### Aim of the task
Only the lines that hold the word "Герб" are wanted from this listing.

══════

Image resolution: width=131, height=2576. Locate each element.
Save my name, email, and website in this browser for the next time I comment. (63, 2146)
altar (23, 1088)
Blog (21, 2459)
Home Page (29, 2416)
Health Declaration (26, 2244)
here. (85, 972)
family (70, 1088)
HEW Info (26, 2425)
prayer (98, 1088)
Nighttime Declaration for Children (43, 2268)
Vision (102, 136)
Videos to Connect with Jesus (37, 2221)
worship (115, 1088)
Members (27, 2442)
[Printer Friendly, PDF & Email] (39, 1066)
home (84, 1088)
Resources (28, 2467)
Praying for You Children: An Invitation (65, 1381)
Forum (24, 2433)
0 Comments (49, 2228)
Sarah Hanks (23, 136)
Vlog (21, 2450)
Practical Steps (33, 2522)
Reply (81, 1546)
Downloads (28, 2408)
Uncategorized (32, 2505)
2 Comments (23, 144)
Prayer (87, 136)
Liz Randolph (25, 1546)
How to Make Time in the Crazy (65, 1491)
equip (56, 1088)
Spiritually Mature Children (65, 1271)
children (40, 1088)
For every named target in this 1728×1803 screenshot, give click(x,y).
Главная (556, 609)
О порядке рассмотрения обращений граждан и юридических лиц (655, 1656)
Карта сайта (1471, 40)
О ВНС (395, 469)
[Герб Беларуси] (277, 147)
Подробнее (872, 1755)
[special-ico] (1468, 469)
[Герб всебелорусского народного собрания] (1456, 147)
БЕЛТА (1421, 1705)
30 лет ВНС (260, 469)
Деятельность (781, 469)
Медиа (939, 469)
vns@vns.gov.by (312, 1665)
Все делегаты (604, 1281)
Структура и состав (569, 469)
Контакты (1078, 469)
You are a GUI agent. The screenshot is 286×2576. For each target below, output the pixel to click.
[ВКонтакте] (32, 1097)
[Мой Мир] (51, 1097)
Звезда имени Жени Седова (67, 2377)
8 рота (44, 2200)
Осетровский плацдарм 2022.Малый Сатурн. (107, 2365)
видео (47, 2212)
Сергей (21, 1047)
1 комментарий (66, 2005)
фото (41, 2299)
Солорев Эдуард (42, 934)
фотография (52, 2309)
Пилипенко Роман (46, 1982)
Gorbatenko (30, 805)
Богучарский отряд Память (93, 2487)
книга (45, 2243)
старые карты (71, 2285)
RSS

══════

### Response to this task
[Герб Беларуси] (277, 147)
[Герб всебелорусского народного собрания] (1456, 147)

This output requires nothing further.